We often hear references to the economic or environmental costs but what about the emotional price?

In Editor’s Note3 Minutes
Country-Wide editor Terry Brosnahan

WE OFTEN HEAR REFERENCES TO the economic or environmental costs but what about the emotional price?

The injustice of the Mycoplasma bovis eradication programme had a huge emotional impact on farmers.

Farmers watched helplessly as healthy herds were destroyed. They endured the heavy handedness of MPI and too often, its incompetence.

Social scientists recorded the emotional carnage which has since increased with other issues. Farmers are becoming frustrated and anxious as farmgate prices fall, input costs rise and the government legislation affecting their livelihoods keeps coming. For some the Government’s methane tax plan is the final straw.

How good was He Waka Eke Noa? It delayed Government action and led to wider debate but was it a good deal for farmers.

Landowners are waking up to the fact that under He Waka and the Government’s additionality clause, they will only get a fraction of the carbon credits from pre-1990 native regenerating forests.

Farmers have to pay for their ag emissions, but should be rewarded for all sequestering trees, pre-1990 native and non-native.
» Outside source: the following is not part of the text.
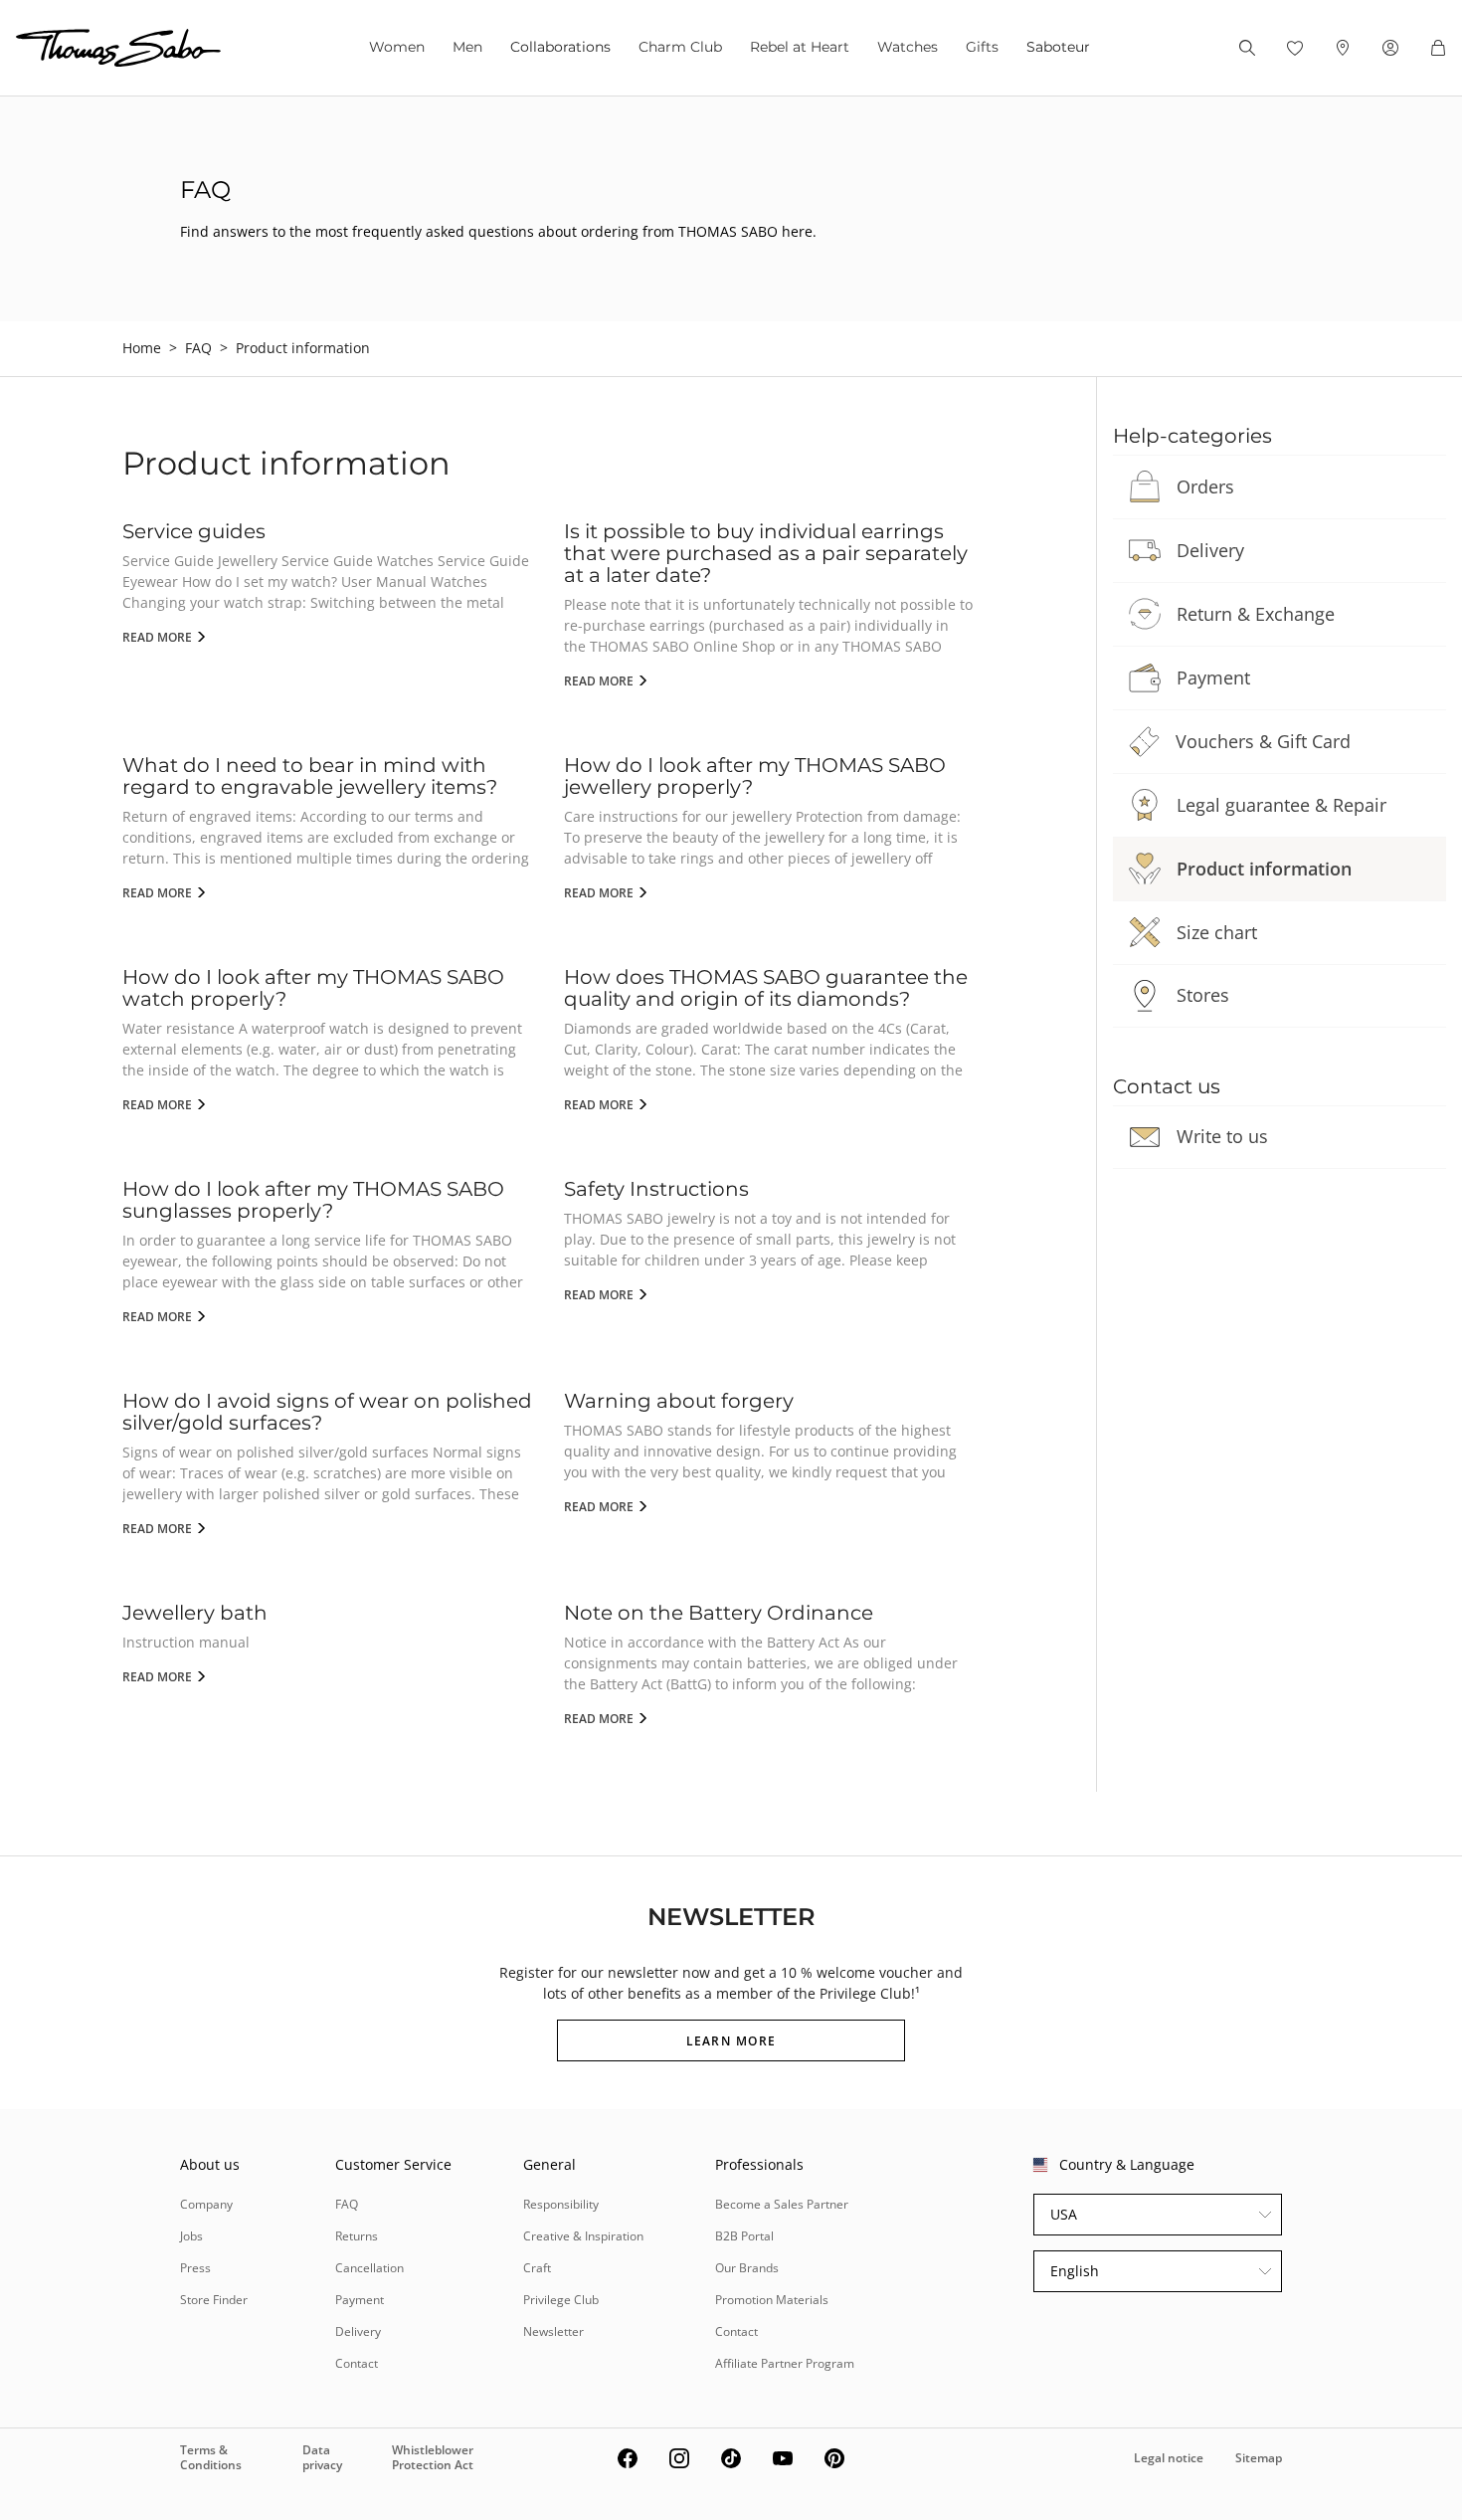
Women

Rules and the artificial market for carbon emission credits are squeezing out pastoral hill country farmers. Some are taking advantage of the colossal prices offered by carbon forestry ventures and selling up. Those wanting to stay on the land are being forced to sell because of pine trees planted around them and future costs from pending Government legislation.

Ironic given that farming’s biological methane is not the problem, fossil fuels are. Sheep farmers have reduced methane emissions by 30% since 1990 and research shows they are the most efficient in the world.

A change of Government next year is looking more likely with each poll. Even Labour politicians see the writing on the wall and are bailing out. One acknowledged the pending defeat, saying he would rather be in Government than opposition. How long will the PM Jacinda Ardern stay in her job?

Farmers need a clear policy from Act and National on farm methane emissions.

National seems out of touch with farming and hasn’t been upfront about farm emissions, probably out of fear of upsetting the urban vote. Act says its against taxing farm GHG, but will it make it a confidence and supply issue?

It is no wonder a recent Rabobank survey recorded farmer confidence at the lowest it has ever been in the 20 years of the survey. However farmers have endured much harder times and there is still a good living to be made from farming.

Thank you for buying and reading Country-Wide in 2022. May you have a Merry Christmas and a prosperous 2023.